→ Exercise goal:
Retype the records below from their first line through the line containing "You are a GUI", and include nothing else.

→ Supplied entries:
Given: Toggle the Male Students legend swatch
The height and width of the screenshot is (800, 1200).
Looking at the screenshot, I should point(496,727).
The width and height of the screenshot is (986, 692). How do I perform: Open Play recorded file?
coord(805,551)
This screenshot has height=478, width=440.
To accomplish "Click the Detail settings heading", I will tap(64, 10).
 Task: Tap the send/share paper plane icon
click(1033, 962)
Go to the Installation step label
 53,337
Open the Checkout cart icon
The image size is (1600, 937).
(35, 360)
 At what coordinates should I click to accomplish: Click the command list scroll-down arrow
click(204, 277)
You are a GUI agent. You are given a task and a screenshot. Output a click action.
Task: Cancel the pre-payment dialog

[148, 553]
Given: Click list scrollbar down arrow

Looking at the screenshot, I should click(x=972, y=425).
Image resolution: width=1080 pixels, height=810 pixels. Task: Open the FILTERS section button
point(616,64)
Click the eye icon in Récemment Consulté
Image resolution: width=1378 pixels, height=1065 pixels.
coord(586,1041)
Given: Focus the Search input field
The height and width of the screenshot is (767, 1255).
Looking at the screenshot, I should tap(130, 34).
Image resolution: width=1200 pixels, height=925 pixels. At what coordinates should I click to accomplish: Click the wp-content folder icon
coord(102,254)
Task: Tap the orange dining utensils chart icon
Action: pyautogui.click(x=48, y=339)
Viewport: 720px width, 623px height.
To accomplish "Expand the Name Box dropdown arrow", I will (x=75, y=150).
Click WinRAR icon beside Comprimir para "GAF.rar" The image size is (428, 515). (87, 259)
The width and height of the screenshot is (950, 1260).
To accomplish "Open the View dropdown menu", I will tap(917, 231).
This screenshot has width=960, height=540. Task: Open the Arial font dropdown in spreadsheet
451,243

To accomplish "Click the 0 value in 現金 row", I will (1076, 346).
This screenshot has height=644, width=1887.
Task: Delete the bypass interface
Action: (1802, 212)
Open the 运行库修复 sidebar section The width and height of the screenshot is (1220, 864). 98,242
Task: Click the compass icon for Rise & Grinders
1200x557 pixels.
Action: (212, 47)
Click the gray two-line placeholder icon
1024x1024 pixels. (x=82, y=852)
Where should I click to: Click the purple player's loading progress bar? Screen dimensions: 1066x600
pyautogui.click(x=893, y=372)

→ Written solution:
Given: Toggle the Male Students legend swatch
The height and width of the screenshot is (800, 1200).
Looking at the screenshot, I should point(496,727).
The width and height of the screenshot is (986, 692). How do I perform: Open Play recorded file?
coord(805,551)
This screenshot has height=478, width=440.
To accomplish "Click the Detail settings heading", I will tap(64, 10).
 Task: Tap the send/share paper plane icon
click(1033, 962)
Go to the Installation step label
 53,337
Open the Checkout cart icon
The image size is (1600, 937).
(35, 360)
 At what coordinates should I click to accomplish: Click the command list scroll-down arrow
click(204, 277)
You are a GUI agent. You are given a task and a screenshot. Output a click action.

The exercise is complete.